Lumbar discography involves injecting dye into the lumbar spine as an evaluation tool for those who have not been responsive to non-surgical care for low back pain. Lumbar discography helps a doctor decide whether or not to do disc surgery on the low back.
Why do a Discogram?
People have a lumbar discogram whenever they are anticipating lumbar fusion surgery. It can tell whether or not surgery will help the patient with low back pain. It is somewhat of a controversial procedure as some doctors feel the discogram is not so helpful. In truth, the helpfulness of the test depends on the skillfulness of the discographer. A bad discogram does no one any good.
This procedure can be indicated for those with groin pain, low back pain, leg pain or hip pain when other procedures haven’t been able to determine the cause of the pain. The discogram can make a difference in the diagnostic process for low back pain.
A discogram is a special test of the intervertebral discs between the vertebrae of the lumbar spine. It isn’t so much a test of what a disc looks like but instead what the disc is like physiologically. A disc that is abnormal in appearance may not hurt and may not really be abnormal physiologically. The discogram is the only test that can show what’s going on inside the disc.
While the CT myelogram and the lumbar MRI scan are great tests for the minute details of the lumbar spine but they aren’t very good at being able to tell which disc or bony part of the lumbar spine is the culprit when it comes to actual lumbar pain. It does no good to do a spinal fusion because of a “bad disc” unless pressurization of the disc reproduces the patient’s pain. As a spinal surgeon, you’d want to be able to know which disc or discs are damaged before doing an invasive procedure.
Every procedure begins with a history and physical to make sure that the individual is healthy enough for the procedure. The doctor who does the discogram will discuss the procedure along with its pros and cons. You’ll get a chance to ask questions of the discographer.
An IV is started and medications for sedation are given if necessary. Too much sedation makes it difficult for the patient to tell when they feel pain. The patient goes on a fluoroscopy table and ink is used to define where the injection is to be given. The back is sterilized and sterile drapes are put in a square position around the injected area. The fluoroscope is draped in a sterile fashion. Even the discographer is wearing a sterile gown.
The discographer anesthetizes a core of skin and tissue that goes to the level of the disc surface. Then a guide needle is inserted in the disc area but stops at the level of the disc. The guide needle is hollow and allows a smaller needle to enter the disc. The disc is then pressurized.
Pressurizing the Disc
This is the most important part of the discogram. Discs are pressurized using a small amount of sterile saline into the disc. During this procedure, you will be asked what you feel. You could feel absolutely nothing; you may feel pressure; you may feel pain. If you feel pain on pressurization, it can be exactly the pain you’ve been having or an unfamiliar pain that doesn’t feel like your regular pain. After this is determined, pictures by fluoroscopy might be taken, followed by a CT scan to look at the inner structure of the affected disc. The procedure can take up to an hour to do and your back will be sore for a few days, responding to Tylenol or nonsteroidal anti-inflammatory medication.
There are some possible complications of having a discogram. These include, nerve root injury, infection of the disc space and a spinal headache. The worst of these complications is the risk of disc infection because this is very difficult to treat.

- [DATA SECTION]:
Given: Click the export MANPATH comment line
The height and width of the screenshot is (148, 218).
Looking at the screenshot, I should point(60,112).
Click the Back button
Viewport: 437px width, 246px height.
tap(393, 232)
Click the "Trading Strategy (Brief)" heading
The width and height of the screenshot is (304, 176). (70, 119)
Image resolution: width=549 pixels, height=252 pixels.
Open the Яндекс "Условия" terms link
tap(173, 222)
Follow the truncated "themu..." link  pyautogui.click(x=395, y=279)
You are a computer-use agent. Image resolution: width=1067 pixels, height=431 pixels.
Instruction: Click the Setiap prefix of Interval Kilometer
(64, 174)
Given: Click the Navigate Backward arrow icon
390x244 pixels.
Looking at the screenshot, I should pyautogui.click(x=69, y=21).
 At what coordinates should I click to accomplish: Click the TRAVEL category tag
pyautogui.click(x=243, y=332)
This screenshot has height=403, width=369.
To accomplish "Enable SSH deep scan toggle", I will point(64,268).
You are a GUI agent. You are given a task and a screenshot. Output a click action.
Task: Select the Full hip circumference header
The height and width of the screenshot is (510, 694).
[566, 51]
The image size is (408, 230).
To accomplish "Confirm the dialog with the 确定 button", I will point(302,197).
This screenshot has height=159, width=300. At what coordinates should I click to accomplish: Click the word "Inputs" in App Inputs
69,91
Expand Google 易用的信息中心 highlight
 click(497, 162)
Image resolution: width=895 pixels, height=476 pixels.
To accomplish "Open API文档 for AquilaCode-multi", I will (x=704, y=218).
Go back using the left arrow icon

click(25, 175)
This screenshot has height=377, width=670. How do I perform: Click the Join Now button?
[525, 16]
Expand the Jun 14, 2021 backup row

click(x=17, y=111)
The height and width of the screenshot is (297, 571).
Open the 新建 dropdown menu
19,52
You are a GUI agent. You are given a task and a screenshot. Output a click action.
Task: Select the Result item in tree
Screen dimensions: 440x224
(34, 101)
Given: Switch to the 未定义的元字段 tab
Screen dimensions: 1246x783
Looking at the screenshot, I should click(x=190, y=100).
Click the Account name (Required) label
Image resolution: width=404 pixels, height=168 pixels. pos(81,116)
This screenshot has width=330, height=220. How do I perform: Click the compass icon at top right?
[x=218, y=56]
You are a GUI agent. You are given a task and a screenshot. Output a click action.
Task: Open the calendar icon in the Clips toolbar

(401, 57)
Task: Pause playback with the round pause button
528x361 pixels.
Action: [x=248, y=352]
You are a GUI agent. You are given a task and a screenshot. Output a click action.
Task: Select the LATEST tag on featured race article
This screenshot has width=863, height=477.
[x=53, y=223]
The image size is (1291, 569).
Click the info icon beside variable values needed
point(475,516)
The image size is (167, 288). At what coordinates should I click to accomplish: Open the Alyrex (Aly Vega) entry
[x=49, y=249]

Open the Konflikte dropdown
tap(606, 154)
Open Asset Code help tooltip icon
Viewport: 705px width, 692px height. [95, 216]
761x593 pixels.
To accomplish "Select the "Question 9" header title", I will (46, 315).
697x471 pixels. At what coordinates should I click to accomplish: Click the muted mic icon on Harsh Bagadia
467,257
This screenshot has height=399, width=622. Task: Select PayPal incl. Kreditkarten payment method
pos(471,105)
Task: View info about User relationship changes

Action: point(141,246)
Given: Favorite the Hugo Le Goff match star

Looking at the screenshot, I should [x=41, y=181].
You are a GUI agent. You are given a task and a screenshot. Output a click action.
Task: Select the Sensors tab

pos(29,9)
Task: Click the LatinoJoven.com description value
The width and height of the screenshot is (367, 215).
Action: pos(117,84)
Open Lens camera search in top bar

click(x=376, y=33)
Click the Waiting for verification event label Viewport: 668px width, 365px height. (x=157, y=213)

- [GOAL OF THE EXERCISE]: Put this sentence from the lumbar discography text into Spanish: "The discogram is the only test that can show what’s going on inside the disc."

- [OUTPUT]: El discograma es la única prueba que puede mostrar lo que ocurre dentro del disco.